:: Passage to read ::
# Focal iBox



## EternalGraphics808 (Apr 28, 2009)

Some of you may have heard about this unit, others may not have.

For those of you who have not heard about it, its a fairly new product from Focal that lets you wirelessly connect your iPhone, iPad, iPod (possibly other phones or wifi units, that I am not too sure about) to your car stereo. Unlike bluetooth, this uses WiFi, and has according to Focal, no loss of SQ.

I just got mine today, and just wanted to say a few things about it...

It's a little... black.. box.. fairly heavy for its size. It measure about 3.25" x 5" x 1.5" 

Theres not much to it as far as appearance goes. High quality power ground wires.. No remote wire for turn on. Has both stereo RCA output, and optical toslink output.

Very easy to integrate. connect power/ground, and the output, and thats it. Go to your audio player, into WiFi and select the unit with passcode. Thats it.

Noise is nonexistent using fiber. (VERY technical tests done here... My ear, placed at the speaker) No hiss what so ever.

Using the RCA outputs, (again VERY technical testing..) there was an audible hiss at the speaker. however 4" away, was no longer noticable.

This is really a great little unit.
:::
• Prompt
Continue the forum post reviewing the Focal iBox, picking up right after its last sentence.
:: Available data ::
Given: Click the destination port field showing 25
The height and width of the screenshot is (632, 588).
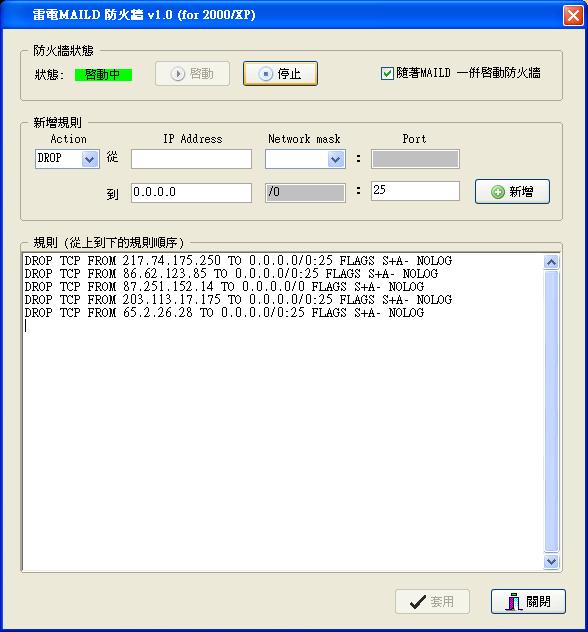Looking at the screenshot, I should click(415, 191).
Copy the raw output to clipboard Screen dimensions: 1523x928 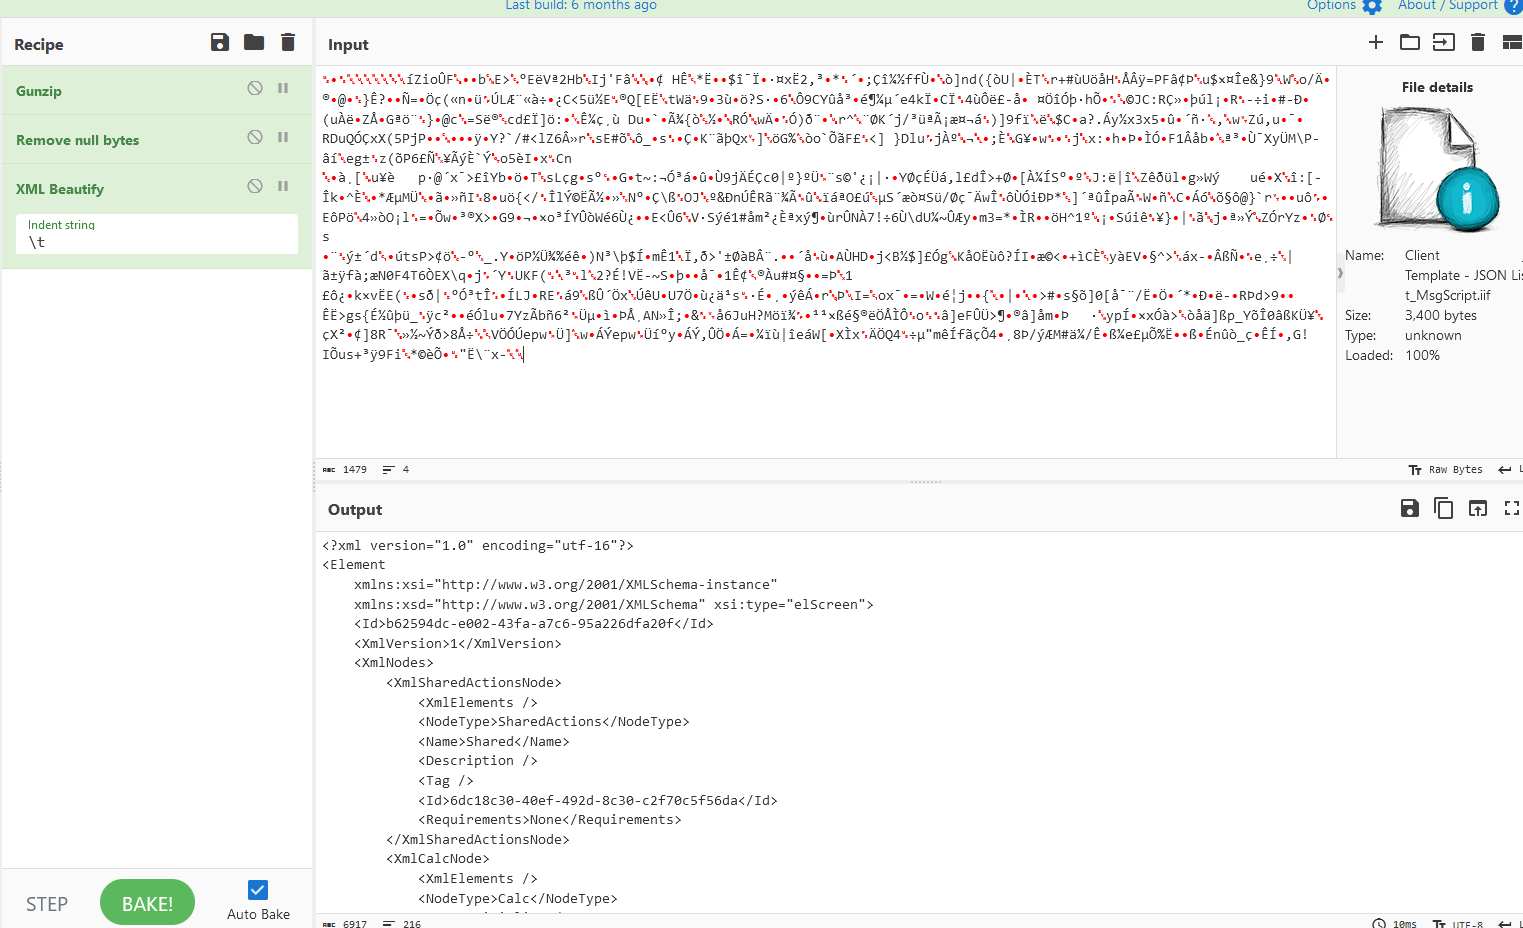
:::
• The reply
----------



## Mtgrooves (Dec 14, 2009)

Where did you get this box? It's not even on Focal's site. I'm very inerested in this!


----------



## matdotcom2000 (Aug 16, 2005)

First of all I need pictures else you aint got nothin.. Second how much?


----------



## jtaudioacc (Apr 6, 2010)

can you check if you can still get data while connected? like, if you are using an iphone, can you still get data? can you get text messages?

I believe other devices that connect wifi lose the data, just curious if this is the same.


----------



## t3sn4f2 (Jan 3, 2007)

And do you have to do anything else besides adding the wifi device. Do you have to select to have the audio go out wifi instead of the built in speaker. Do you have to do this once if you do and it default to that when you come in range again. Do you have to do it every time? How long does it take to box after power on. The Airport Express takes a whole minute to boot up.


----------



## bbfoto (Aug 28, 2005)

Bump. Would also like to know the answers to the above questions. 
Thanks!


----------



## EternalGraphics808 (Apr 28, 2009)

t3sn4f2 said:


> And do you have to do anything else besides adding the wifi device. Do you have to select to have the audio go out wifi instead of the built in speaker. Do you have to do this once if you do and it default to that when you come in range again. Do you have to do it every time? How long does it take to box after power on. The Airport Express takes a whole minute to boot up.


I haven't installed it into my car yet. Just been playing with it on the test bench. Seems to be real quick to turn on. Then once the Idevice catches, you just play. I do have to select the wifi audio each time. Doesn't seem to "remember" it. But I believe that's a limitation of the Idevice. 
And yes. Once you connect wifi to the ibox you lose all incoming/outgoing data. So no Internet of iPhone.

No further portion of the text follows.